Ça commence comme un soir à la campagne tout ce qu’il y a de plus banal – elle, Corinne (Claire Cahen), découpe quelque chose dans un magazine, lui, Richard (Ali Esmili), rentre du travail. Lui est médecin de campagne, elle est femme au foyer, qui s’occupe de leurs deux enfants. Le couple n’a emménagé que récemment dans la nouvelle maison, laissant la ville derrière eux, allant à rebrousse-poil de cette désertion rurale à la mode, réinvestissant la campagne pour plus de tranquillité – et pour que Richard puisse assister son collègue Maurice, un sacré personnage celui-là, qui parle le latin, cite Virgile, qu’on ne verra jamais, mais dont le rôle, perturbateur, étrange, sera crucial pour la pièce.
C’est, en tout cas, la version du réel qu’on nous sert, que ce couple soupe jusqu’à plus faim, comme un plat réchauffé, qu’on avale par habitude, sans y prêter attention. Pourtant, ce soir-là, quelque chose, on le pressent d’emblée, fera dérailler cette version du réel. Quelque chose va pimenter leur insipide quotidien, va déchirer le voile du mensonge pour faire enfin apparaître un peu de vérité.

Exercices à faire |
• a. Répondez à ces questions sur l'extrait consacré à la pièce :
(i) Quel métier exerce Richard ?
(ii) Quelle langue parle Maurice ?
(iii) À quel plat est comparée la version du réel que le couple « soupe jusqu'à plus faim » ?
• b. Poursuivez l'extrait consacré à la pièce à la suite de sa dernière phrase.

Données brutes |
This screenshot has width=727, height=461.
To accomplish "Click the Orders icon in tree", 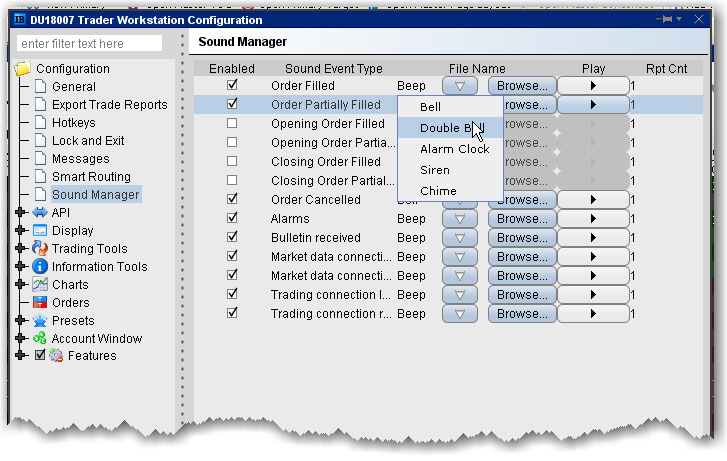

Réponses aux exercices |
• a.
(i) Il est médecin de campagne.
(ii) Il parle le latin.
(iii) À un plat réchauffé.

• b.
Ça commence insidieusement, avec le mari qui s’étonne de ce que son épouse découpe quelque chose – tu ne fais jamais ça, lui dit-il, et cela sonne comme un reproche. Il est clair d’emblée – grâce à la mise en scène, subtile, lisible, efficace – que ces deux-là partagent un lourd passé, fait de méfiance, de faux-pas, de querelles, de rabibochages à contrecœur, de consolations factices, de fleurs et de cadeaux censés colmater les fissures par où l’amour a fui, a déserté depuis longtemps.
C’est une comédie qu’ils se jouent, mais qu’ils jouent mal et sans conviction: „Embrasse-moi“, dit-elle. „Je t’ai déjà embrassé“, rétorquera-t-il. „Alors embrasse-moi encore“, exigera-t-elle, alors qu’il se tortille en une chorégraphie du désistement. Cette scène, véritable leitmotiv de leur couple, est devenue leur sonate de Vinteuil – elle est ce qui reste au couple quand l’amour et la confiance sont allés à vau-l’eau.
Un monde se lézarde
On découvrira donc bien vite que Richard a ramené quelqu’un – ou plutôt, quelqu’une, donc – à la maison – une femme qu’il dit avoir trouvé au bord de la route, inconsciente, c’était son métier que de la ramener, insiste-t-il, se défend-il – cet homme ne fait que se défendre.
Sauf que le téléphone sonnera, et qu’il apparaît que, pour sauver cette jeune inconnue qui n’en est pas une, il a raté une visite médicale chez un patient, un oubli qui se sera avéré fatal. Sauf qu’il s’emmêlera vite les pinceaux, dans son récit inventé de toutes pièces – car le problème avec le mensonge, c’est qu’il est comme une mauvaise pièce de puzzle qui s’insère mal dans le tableau du réel, c’est qu’il ne vient jamais seul, qu’il devient vite multiplicateur parce qu’il fait de la réalité une pâte malléable alors que la réalité, elle, parfois, ne se laisse pas pétrir. Sauf que, à défaut de parler, ce sont toujours les mots qui nous parlent, qui nous relèvent, nous dévoilent – et qu’on prend conscience de l’ampleur du désastre, du refoulé de ce couple quand elle lui dira qu’il avait pourtant juré d’„arrêter“.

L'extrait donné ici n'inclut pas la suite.